- _DIRECTIONS FOR THIS TASK_:
Please extract each line of the data below that contains the string "segment". Case must match.

Begin GIVEN RECORDS

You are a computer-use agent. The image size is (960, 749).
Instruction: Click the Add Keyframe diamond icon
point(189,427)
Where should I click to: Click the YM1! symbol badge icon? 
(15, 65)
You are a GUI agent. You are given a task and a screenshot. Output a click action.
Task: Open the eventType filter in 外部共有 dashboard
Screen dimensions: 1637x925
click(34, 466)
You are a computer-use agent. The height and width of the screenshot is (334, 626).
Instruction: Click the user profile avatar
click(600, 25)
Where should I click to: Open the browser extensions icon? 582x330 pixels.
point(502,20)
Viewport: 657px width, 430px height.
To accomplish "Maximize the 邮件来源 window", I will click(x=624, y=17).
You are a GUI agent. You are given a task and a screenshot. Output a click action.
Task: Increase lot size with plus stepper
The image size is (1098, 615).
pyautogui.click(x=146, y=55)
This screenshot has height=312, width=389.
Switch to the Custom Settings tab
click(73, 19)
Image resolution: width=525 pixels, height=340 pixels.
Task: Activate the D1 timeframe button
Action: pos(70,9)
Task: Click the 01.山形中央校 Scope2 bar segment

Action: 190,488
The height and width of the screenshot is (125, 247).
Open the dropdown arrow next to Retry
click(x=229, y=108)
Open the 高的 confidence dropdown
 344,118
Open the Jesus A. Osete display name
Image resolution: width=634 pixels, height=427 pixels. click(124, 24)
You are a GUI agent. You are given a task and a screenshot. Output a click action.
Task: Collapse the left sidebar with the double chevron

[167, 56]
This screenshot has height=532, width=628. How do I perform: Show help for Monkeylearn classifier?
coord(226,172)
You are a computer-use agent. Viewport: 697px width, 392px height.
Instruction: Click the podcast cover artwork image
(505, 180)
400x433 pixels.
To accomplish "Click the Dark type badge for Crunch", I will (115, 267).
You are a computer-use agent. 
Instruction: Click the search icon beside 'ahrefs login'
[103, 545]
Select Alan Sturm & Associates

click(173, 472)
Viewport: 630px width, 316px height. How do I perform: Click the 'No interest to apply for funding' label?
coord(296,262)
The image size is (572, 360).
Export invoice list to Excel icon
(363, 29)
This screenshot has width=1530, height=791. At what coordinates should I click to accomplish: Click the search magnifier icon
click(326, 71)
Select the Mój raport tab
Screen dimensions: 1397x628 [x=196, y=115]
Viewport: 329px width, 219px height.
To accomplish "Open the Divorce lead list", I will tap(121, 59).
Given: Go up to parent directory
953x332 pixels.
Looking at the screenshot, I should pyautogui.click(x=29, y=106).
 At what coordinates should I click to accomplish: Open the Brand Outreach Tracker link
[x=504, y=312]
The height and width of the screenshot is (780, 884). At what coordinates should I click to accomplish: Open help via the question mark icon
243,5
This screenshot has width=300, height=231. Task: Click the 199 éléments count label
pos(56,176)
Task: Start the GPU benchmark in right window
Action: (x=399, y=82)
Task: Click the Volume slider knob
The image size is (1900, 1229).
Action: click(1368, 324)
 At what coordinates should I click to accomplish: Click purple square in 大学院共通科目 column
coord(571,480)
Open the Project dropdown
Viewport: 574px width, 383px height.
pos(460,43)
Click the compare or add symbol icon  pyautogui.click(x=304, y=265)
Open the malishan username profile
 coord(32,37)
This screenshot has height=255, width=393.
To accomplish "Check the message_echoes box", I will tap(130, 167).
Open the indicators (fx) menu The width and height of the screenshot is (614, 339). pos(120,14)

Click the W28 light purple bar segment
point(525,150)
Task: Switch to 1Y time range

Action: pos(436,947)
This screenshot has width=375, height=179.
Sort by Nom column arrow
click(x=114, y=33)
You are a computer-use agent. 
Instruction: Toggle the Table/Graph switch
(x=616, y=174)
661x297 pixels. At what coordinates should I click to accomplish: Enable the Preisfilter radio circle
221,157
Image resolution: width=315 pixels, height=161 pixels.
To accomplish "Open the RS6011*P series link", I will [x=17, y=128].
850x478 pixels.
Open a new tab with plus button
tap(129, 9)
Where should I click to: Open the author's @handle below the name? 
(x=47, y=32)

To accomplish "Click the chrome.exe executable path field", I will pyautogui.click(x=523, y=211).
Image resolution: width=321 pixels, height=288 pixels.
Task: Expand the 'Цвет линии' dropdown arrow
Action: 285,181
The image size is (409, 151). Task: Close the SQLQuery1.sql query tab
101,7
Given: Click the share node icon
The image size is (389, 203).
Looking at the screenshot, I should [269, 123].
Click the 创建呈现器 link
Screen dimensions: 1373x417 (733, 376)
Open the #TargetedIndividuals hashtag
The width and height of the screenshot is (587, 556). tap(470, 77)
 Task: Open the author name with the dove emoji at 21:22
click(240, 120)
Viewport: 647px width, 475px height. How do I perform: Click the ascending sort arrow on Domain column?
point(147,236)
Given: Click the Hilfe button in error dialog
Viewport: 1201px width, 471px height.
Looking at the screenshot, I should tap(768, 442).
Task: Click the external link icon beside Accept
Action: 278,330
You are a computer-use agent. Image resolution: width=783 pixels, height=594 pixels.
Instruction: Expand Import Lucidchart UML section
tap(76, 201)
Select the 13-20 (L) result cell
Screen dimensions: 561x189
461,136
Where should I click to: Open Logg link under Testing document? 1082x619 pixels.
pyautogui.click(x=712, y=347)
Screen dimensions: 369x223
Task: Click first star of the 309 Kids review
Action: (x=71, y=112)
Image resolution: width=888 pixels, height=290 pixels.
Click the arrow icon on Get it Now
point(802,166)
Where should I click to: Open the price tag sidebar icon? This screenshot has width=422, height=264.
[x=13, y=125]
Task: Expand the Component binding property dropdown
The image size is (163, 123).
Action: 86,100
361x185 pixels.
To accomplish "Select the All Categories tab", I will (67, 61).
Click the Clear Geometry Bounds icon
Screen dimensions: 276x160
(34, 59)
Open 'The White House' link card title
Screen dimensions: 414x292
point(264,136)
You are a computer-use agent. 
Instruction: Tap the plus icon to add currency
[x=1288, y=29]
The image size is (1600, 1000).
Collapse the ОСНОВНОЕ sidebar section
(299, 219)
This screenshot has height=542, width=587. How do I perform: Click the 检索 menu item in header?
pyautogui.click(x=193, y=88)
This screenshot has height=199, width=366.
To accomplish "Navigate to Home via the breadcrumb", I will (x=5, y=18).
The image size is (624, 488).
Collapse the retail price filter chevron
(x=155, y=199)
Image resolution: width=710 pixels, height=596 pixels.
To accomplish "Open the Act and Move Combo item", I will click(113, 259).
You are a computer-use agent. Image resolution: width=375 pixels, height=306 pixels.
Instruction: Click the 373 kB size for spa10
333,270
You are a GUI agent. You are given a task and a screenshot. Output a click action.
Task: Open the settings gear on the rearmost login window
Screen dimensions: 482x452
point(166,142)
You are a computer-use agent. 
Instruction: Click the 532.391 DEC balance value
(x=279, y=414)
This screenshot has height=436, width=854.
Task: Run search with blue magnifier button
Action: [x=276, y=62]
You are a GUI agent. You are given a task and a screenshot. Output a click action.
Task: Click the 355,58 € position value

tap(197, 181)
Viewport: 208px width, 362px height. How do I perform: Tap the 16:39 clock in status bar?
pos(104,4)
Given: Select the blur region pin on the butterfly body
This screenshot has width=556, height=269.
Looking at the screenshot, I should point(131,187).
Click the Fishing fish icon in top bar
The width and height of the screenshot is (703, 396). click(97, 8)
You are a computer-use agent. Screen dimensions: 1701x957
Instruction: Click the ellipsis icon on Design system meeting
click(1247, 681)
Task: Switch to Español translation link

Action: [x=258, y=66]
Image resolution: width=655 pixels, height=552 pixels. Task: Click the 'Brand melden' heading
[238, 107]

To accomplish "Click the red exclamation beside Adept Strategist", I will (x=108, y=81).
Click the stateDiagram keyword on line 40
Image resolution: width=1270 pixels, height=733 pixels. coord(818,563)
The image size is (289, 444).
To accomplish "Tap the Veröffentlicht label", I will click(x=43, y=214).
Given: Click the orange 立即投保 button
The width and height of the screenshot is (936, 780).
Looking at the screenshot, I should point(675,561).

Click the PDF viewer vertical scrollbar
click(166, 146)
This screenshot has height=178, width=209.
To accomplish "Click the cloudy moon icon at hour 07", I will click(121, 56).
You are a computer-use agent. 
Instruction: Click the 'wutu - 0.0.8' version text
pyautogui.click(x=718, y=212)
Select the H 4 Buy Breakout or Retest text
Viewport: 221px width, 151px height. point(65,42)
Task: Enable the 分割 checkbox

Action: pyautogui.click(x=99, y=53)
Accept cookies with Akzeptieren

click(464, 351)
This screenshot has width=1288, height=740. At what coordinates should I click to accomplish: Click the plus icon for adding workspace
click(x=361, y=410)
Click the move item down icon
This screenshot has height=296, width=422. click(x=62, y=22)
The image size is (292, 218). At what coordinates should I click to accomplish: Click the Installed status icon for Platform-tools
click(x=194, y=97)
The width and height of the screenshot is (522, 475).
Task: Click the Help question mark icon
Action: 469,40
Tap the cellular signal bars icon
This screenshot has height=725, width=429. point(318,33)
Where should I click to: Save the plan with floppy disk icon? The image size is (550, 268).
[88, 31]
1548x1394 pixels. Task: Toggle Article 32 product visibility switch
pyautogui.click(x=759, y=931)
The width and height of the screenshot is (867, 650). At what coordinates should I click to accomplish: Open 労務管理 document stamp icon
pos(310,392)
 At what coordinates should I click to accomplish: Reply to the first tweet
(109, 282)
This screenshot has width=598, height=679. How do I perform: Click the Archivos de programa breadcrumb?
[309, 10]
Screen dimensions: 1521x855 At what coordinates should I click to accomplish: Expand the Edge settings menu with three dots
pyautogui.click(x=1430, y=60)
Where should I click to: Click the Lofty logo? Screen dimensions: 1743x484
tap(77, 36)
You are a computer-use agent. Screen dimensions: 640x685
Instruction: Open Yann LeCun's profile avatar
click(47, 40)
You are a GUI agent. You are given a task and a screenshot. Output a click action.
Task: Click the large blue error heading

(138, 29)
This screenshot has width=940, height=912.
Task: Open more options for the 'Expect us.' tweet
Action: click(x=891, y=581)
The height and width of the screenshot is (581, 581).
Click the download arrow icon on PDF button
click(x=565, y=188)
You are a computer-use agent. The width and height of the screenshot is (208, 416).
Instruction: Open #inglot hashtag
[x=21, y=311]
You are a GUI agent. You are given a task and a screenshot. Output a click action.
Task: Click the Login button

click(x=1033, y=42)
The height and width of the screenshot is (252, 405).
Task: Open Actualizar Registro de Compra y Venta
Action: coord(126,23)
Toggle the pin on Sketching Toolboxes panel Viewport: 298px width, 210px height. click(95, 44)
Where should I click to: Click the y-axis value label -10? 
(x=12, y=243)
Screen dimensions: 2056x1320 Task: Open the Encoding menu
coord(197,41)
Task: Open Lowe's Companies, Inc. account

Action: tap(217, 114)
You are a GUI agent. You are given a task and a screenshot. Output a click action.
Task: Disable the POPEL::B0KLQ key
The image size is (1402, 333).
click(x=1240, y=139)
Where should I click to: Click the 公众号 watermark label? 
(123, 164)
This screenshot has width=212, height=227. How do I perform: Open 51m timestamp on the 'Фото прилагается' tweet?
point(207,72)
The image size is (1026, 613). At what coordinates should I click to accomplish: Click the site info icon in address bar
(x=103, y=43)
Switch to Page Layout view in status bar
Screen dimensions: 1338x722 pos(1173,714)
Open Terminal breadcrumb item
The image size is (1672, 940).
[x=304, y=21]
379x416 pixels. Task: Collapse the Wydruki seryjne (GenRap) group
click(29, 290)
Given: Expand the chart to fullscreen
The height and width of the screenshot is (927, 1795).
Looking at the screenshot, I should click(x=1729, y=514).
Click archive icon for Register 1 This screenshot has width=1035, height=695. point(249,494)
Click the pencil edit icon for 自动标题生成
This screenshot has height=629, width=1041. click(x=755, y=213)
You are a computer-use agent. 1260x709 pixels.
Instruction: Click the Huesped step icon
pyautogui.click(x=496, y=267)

End GIVEN RECORDS

- _SOLUTION TO THIS EXERCISE_:
Task: Click the 01.山形中央校 Scope2 bar segment
Click the W28 light purple bar segment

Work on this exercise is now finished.